The Ansible environment used by AWX is a Python virtual environment part of the awx docker image. It’s installed under /var/lib/awx/venv/ansible. To add extra requirements to this environment, update the awx Dockerfile. Tag the repository to release a new image. See AWX deployement.

Molecule environment

The environment used for molecule tests is a conda environment defined in the conda-environments repository. To update this environment, update the molecule_env.yml file. Tagging this repository will automatically update all gitlab-runners. Developers have to update manually their local environment using that file.

EPICS Archiver Appliance

Updating the Archiver Appliance

Updating tomcat

Tomcat is installed manually because installing via yum will pull java. We want to manage java via another Ansible role.

  • Download the new version of tomcat from https://tomcat.apache.org: apache-tomcat-<version>.tar.gz

  • Upload it to Artifactory under https://artifactory.esss.lu.se/artifactory/swi-pkg/apache/tomcat

  • Update the epicsarchiverap_tomcat_version variable under vars/main.yml in the ics-ans-role-epicsarchiverap role

  • Sync the following tomcat configuration templates in the role with the files from the archive (under the conf directory):

    • context.xml.j2

    • server.xml.j2

    • tomcat-users.xml.j2

    • web.xml.j2

  • Check the list of variables in the bin/catalina.sh script from the archive. Update the variables defined in the setenv.sh.j2 template from the role if required.

EPICS Controls VLAN

When a new Controls VLAN is created (to host IOCs), there are several things to update:

  • Archiver Appliance: the VLAN broadcast address shall be added to one archiver (epicsarchiverap_epics_ca_addr_list variable)

  • Alarm Server: the VLAN broadcast address shall be added to the alarm server (epics_ca_addr_list variable)

  • Channel Finder: a new RecCeiver shall be deployed on the VLAN to send data to the Channel Finder. See the recceiver group.
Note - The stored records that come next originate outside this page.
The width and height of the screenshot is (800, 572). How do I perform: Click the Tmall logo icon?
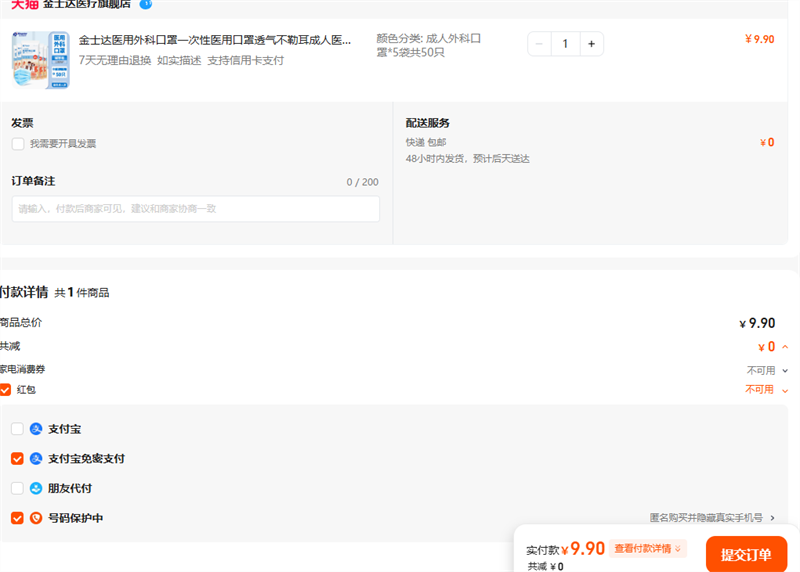click(x=24, y=4)
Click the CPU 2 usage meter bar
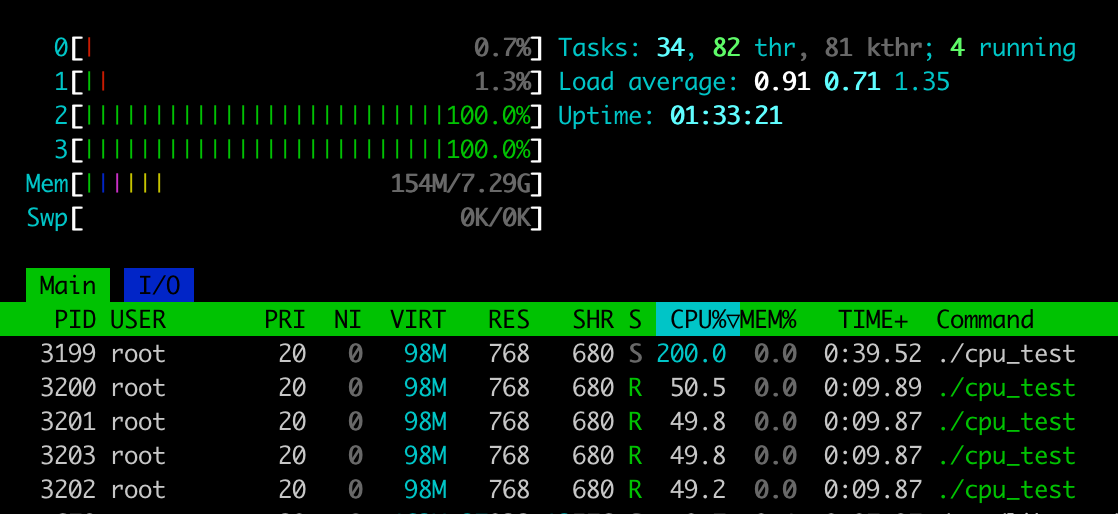The height and width of the screenshot is (514, 1118). (305, 116)
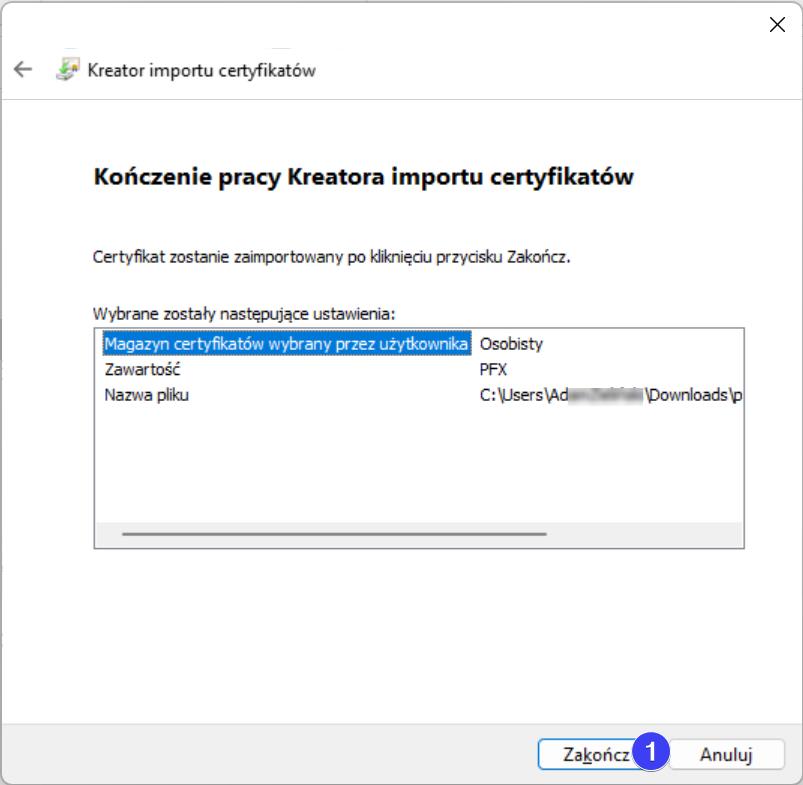Screen dimensions: 803x785
Task: Click the C:\Users file path value
Action: click(610, 395)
  • EPICS Gateways: configure existing gateways to access this network. Create a new one dedicated to this network if required.
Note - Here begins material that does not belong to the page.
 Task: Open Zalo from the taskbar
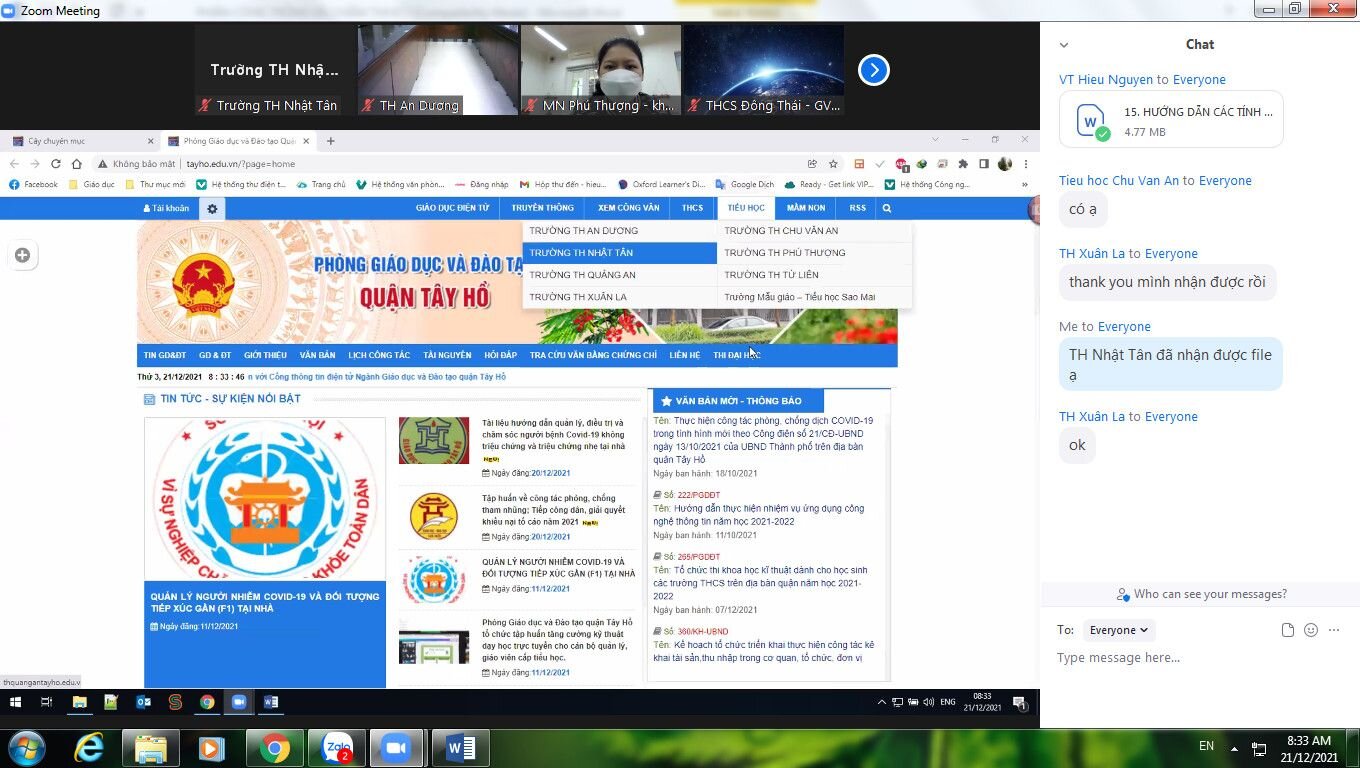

  • LCR workstations (TN only): add the VLAN broadcast address to the epics_ca_addr_list variable in the local_control_room group or one of its subgroup

EPICS Gateways

Channel Access Gateway

To deploy a new EPICS CA Gateway, the following variables are required:

  • epics_cagateway_client_broadcast

  • epics_cagateway_write: set to false for read-only GW, all for read-write

See ics-ans-role-epics-cagateway for more information.

For ro-epics-gw-tn and rw-epics-gw-tn, epics_cagateway_client_broadcast is set to epics_addr_list_broadcast_tn which is defined in the all group.

PV Access Gateway

To deploy a new EPICS PVA Gateway, the following variables are required:

  • pva_gateway_clients

  • pva_gateway_readonly: set to true or false

  • pva_gateway_servers

  • pva_gateway_static_routes: list of static routes to access the clients (if required)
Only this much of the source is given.